[Pixel coordinate grounding data]
____________

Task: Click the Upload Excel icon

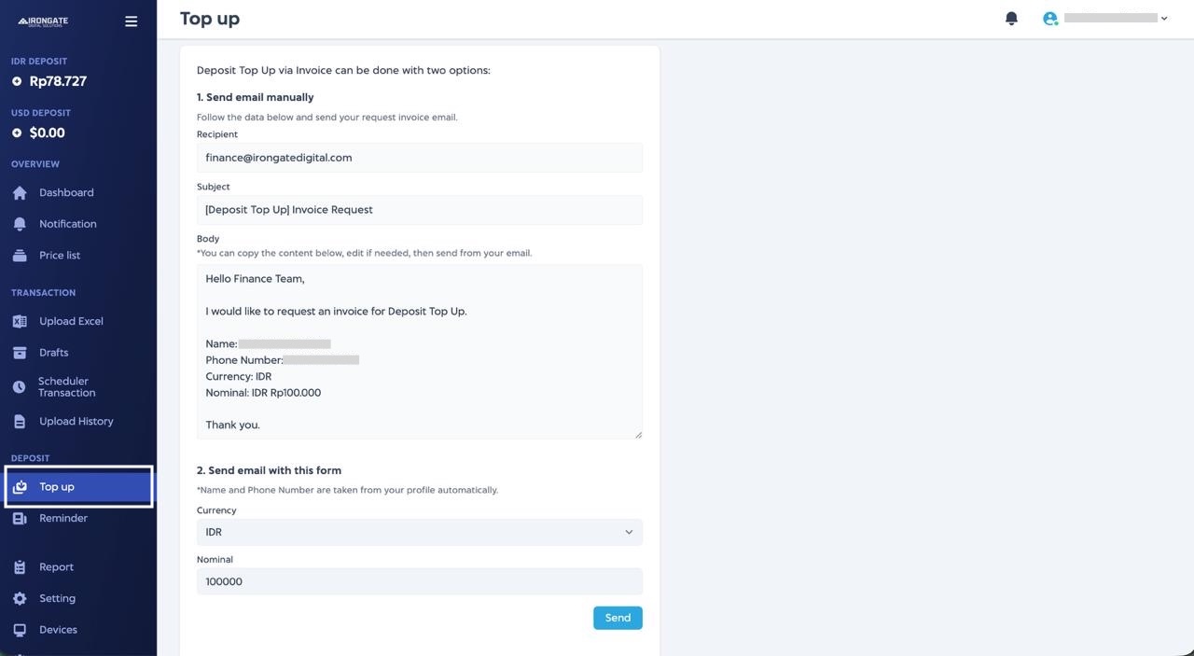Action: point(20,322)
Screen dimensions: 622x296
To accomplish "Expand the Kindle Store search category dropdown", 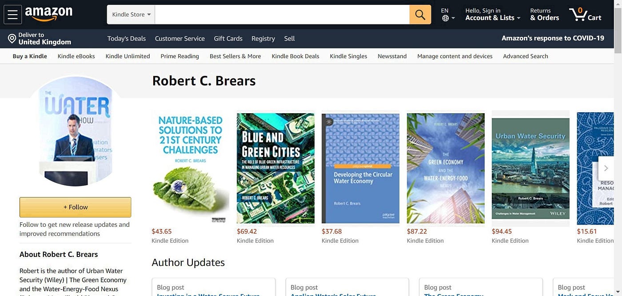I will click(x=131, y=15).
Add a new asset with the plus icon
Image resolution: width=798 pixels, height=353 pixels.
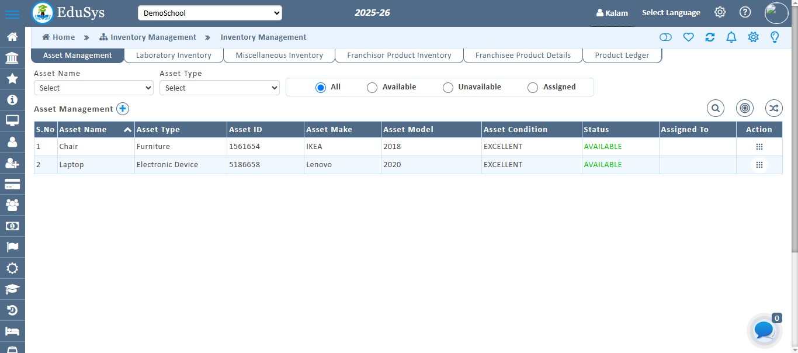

____________

Exercise goal -> No pictures should appear in the copy. Print exactly the lines above from the line containing "Add a new asset with the plus icon" through the last line of the data.

Written answer ->
Add a new asset with the plus icon
Image resolution: width=798 pixels, height=353 pixels.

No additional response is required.